In an international clinical trial, treatment with everolimus extended median disease-free survival by about 3 months compared with placebo in patients with metastatic kidney cancer who had failed treatment with sorafenib and/or sunitinib, with a median overall survival of 14.8 months.

A multicenter clinical study of domestic patients showed that second-line treatment with everolimus resulted in a median disease-free survival of 6.9 months and a one-year survival rate of 56%. A study in Taiwan showed that second-line treatment with everolimus resulted in a median overall survival of 20.7 months.

In addition, second-line use of everolimus was effective regardless of the patient’s first-line treatment with sorafenib and sunitinib.

Axitinib

Axitinib is an oral, potent and highly selective tyrosine kinase inhibitor that acts on vascular endothelial growth factor receptor (VEGFR) 1, 2, and 3 to inhibit angiogenesis and tumor progression. Approved in China, it is mainly used in adult patients with progressive kidney cancer who have failed previous cytokine-related treatment regimens (interleukin-2, interferon-alpha, etc.); it can also be used in patients with advanced kidney cancer who have failed or are intolerant to previous anti-angiogenic therapeutic agents.

An international multicenter study showed that axitinib treatment of patients with metastatic kidney cancer who failed first-line therapy resulted in a disease-progression-free survival of 6.7 months and a 19% efficiency rate.

In a clinical trial of Asian patients with advanced kidney cancer, axitinib was associated with a disease-free survival of 6.5 months and a 23.7% efficiency rate.
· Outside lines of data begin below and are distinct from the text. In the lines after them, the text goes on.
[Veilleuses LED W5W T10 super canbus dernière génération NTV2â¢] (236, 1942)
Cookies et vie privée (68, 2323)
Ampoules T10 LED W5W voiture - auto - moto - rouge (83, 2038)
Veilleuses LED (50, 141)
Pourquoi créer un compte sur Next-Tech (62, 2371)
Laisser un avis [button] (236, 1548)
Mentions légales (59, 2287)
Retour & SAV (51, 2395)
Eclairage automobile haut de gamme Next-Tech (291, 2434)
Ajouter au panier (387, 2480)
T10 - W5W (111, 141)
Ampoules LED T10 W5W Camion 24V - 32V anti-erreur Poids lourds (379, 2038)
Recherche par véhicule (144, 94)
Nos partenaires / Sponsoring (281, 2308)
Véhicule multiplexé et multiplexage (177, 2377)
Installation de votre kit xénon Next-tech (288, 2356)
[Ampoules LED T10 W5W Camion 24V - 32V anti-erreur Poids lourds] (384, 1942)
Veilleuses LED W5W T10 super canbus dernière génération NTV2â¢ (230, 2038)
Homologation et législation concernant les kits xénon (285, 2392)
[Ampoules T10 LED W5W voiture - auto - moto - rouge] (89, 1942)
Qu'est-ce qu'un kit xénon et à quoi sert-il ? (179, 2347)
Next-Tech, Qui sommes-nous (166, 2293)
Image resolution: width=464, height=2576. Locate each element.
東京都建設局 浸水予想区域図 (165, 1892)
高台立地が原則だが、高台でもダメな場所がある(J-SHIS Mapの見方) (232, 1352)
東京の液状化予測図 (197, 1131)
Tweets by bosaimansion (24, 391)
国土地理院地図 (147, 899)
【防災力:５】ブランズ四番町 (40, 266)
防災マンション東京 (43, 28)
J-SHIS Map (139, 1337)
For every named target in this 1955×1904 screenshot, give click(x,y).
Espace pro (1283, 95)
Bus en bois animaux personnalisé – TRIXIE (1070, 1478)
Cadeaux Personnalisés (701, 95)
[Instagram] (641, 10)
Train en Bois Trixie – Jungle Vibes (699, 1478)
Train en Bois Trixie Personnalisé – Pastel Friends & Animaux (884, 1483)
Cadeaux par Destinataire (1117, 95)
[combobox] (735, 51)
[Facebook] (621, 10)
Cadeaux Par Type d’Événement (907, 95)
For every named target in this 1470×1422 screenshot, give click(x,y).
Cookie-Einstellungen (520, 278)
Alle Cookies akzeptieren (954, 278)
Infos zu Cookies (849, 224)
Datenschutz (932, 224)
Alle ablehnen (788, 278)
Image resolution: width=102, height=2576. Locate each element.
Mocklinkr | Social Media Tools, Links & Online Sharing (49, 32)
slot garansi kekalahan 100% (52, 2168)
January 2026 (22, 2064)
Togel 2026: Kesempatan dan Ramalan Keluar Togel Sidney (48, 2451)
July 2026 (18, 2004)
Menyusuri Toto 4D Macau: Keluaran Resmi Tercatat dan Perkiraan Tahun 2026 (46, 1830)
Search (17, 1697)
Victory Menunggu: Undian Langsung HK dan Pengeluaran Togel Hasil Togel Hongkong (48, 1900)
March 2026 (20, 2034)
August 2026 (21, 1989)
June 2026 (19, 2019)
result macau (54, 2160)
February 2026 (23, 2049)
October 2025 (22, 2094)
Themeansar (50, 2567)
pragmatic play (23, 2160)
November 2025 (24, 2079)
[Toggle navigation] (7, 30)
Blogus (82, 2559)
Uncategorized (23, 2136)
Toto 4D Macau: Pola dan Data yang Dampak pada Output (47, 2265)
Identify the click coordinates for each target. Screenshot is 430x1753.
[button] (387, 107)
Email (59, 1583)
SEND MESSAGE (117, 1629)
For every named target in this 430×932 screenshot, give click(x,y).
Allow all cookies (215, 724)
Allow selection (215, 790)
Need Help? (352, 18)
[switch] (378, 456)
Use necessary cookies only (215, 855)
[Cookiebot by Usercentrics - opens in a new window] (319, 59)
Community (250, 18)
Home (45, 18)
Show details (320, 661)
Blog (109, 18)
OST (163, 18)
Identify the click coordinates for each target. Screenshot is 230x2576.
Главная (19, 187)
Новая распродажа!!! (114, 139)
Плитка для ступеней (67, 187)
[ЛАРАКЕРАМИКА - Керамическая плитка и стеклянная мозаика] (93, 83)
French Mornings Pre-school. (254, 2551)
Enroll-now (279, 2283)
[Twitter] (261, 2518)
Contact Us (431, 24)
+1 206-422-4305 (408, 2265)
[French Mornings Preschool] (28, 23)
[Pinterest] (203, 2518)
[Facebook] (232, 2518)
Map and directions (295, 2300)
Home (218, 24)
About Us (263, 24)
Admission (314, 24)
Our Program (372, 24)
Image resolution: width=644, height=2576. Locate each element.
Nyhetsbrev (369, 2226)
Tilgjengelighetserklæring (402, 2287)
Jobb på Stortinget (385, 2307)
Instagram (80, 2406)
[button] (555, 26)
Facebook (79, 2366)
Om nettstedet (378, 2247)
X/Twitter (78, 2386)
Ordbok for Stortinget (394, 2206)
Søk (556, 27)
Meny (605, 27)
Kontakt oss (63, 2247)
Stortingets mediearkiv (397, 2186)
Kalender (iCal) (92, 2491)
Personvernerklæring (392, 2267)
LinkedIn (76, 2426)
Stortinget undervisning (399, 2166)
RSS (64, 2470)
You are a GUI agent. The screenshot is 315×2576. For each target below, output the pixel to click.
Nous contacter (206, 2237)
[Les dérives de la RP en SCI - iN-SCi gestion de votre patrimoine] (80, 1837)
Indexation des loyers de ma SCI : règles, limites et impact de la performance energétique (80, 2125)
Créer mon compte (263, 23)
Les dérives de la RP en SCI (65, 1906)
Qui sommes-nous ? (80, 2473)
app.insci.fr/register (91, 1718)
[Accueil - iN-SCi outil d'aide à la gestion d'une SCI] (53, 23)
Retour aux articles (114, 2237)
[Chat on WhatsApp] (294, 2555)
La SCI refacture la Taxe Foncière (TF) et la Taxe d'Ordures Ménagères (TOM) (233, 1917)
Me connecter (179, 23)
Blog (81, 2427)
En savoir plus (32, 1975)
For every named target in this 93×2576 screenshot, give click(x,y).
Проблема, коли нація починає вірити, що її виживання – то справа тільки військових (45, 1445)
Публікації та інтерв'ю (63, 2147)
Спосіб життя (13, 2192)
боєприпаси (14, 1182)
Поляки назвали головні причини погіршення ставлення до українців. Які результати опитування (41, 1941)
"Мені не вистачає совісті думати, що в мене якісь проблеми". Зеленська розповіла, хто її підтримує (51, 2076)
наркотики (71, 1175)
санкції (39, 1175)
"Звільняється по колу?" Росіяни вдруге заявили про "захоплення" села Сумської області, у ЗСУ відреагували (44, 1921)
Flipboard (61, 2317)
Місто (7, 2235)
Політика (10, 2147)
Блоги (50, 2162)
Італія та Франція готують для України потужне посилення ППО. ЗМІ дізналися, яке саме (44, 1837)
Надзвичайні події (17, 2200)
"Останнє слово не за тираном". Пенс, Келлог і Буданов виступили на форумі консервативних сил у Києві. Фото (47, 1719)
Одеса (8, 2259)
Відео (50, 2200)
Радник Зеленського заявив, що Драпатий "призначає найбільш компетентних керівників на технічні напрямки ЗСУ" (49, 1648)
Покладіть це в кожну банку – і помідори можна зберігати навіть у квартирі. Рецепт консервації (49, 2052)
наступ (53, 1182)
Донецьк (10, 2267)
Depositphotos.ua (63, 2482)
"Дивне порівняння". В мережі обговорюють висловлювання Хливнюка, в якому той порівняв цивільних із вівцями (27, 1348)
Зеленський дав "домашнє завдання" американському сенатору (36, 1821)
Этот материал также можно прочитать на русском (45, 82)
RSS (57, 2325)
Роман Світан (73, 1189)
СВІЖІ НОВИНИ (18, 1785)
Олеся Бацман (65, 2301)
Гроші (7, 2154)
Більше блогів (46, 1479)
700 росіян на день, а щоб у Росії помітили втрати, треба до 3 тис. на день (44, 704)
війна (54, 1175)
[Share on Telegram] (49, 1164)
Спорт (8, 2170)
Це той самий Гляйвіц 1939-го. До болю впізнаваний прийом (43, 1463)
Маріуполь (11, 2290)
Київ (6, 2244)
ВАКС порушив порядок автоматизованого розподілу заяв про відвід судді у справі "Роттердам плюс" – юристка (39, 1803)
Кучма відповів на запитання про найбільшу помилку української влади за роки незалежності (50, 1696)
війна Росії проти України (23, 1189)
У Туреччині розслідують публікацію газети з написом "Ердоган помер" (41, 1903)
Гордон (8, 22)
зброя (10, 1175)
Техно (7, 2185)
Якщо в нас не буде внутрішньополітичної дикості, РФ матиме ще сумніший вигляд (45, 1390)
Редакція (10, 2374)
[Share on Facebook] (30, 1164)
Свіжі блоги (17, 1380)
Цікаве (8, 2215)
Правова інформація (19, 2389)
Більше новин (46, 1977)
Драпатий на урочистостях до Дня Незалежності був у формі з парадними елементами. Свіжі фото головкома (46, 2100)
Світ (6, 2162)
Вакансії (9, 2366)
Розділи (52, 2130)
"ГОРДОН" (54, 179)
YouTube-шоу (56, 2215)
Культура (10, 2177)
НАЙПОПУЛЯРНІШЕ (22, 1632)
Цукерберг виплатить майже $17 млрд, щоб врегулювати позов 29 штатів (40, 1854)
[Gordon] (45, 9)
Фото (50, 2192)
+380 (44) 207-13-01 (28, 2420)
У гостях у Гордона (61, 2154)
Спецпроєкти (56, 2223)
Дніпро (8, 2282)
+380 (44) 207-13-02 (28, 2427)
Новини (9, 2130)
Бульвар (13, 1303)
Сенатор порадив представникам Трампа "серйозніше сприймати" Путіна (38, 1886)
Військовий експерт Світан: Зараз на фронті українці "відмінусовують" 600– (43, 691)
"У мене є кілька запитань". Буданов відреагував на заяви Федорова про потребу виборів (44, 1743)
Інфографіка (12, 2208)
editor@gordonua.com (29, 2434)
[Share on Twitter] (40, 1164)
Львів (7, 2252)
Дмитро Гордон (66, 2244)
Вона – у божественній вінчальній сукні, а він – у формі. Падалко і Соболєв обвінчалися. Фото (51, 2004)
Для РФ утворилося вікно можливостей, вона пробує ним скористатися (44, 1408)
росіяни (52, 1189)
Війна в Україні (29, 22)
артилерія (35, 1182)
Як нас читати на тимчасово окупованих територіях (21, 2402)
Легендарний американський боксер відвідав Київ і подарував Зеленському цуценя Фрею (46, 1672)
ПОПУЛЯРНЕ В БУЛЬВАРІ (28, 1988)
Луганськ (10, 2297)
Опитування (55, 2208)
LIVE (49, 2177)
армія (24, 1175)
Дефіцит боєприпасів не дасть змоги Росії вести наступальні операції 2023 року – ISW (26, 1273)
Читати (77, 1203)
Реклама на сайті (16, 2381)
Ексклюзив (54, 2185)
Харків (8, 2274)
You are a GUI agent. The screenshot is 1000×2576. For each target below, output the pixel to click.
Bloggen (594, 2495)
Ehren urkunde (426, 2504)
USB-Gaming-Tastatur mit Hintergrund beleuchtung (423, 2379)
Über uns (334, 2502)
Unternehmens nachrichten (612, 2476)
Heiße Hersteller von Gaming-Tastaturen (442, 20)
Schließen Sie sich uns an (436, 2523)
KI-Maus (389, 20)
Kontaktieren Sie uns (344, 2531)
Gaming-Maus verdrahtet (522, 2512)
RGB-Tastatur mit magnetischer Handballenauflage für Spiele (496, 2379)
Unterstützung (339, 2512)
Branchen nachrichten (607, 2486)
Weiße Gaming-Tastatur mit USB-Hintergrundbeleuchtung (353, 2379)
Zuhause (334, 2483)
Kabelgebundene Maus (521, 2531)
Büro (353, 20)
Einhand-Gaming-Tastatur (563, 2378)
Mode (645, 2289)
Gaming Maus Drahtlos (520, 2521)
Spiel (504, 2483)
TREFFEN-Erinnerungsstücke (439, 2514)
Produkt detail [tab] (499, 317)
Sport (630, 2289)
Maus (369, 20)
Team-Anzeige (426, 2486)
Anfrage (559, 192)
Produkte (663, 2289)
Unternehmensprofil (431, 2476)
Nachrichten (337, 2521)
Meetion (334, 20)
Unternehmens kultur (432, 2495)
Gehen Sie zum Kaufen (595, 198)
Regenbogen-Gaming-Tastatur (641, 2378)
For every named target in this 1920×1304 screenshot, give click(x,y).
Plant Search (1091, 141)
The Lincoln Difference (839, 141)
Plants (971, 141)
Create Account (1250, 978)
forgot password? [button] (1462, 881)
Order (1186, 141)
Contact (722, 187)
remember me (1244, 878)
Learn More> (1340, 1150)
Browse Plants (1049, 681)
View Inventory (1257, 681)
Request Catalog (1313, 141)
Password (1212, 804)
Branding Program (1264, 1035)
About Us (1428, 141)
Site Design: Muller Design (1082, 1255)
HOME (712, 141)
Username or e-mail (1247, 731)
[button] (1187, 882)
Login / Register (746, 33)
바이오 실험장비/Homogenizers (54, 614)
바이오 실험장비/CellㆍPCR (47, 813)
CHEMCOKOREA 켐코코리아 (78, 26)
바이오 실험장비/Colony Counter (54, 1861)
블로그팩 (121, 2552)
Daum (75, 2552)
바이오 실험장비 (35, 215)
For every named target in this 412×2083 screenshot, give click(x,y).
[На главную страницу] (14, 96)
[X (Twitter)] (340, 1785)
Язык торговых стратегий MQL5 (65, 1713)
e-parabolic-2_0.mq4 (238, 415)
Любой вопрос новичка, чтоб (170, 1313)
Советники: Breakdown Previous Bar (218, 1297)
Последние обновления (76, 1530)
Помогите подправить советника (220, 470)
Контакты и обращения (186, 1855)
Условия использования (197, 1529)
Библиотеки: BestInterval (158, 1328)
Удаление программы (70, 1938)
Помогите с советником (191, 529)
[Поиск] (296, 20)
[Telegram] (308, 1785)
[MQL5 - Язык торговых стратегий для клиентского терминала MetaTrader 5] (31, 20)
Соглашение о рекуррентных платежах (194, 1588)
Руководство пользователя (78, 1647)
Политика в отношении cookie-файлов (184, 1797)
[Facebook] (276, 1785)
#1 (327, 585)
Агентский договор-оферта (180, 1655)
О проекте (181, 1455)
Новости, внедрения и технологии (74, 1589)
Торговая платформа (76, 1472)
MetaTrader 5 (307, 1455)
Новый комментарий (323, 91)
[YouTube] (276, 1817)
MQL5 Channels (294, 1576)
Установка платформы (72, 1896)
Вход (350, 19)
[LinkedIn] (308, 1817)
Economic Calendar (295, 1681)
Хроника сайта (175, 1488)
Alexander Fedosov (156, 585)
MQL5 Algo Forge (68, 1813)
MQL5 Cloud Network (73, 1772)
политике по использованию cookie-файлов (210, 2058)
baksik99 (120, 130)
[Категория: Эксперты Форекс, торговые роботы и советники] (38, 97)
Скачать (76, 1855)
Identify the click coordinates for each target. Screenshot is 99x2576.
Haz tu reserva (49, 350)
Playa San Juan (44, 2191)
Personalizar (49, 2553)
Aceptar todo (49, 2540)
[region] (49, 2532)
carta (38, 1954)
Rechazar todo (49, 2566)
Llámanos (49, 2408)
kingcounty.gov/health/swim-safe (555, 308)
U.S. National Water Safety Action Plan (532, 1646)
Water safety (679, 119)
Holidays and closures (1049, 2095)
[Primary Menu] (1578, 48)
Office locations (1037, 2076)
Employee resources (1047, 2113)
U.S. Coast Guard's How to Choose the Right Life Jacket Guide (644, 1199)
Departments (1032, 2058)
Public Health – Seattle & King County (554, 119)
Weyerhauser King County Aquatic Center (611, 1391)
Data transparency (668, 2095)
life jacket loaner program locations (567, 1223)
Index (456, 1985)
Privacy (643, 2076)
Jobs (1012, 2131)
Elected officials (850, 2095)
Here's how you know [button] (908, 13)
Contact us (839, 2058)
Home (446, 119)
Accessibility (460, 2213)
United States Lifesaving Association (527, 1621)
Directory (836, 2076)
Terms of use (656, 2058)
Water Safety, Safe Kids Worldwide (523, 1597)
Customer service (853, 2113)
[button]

In addition, disease progression-free survival was 10.1 months with axitinib in patients previously treated with cytokines, compared with 4.7 months with sunitinib in patients previously treated with axitinib. This suggests that patients who received prior cytokine therapy are more likely to benefit from axitinib therapy.

Summary

Because targeted agents are effective in prolonging survival in patients with advanced kidney cancer, the National Comprehensive Cancer Network (NCCN), the European Association of Urology (EAU), and other Since 2006, the National Comprehensive Cancer Network (NCCN), European Association of Urology (EAU) and other authoritative guidelines have included molecularly targeted therapies – sorafenib, sunitinib, tesirimus, bevacizumab in combination with interferon-alpha, pazopanib, everolimus and axitinib – as first- and second-line therapeutic agents for metastatic kidney cancer.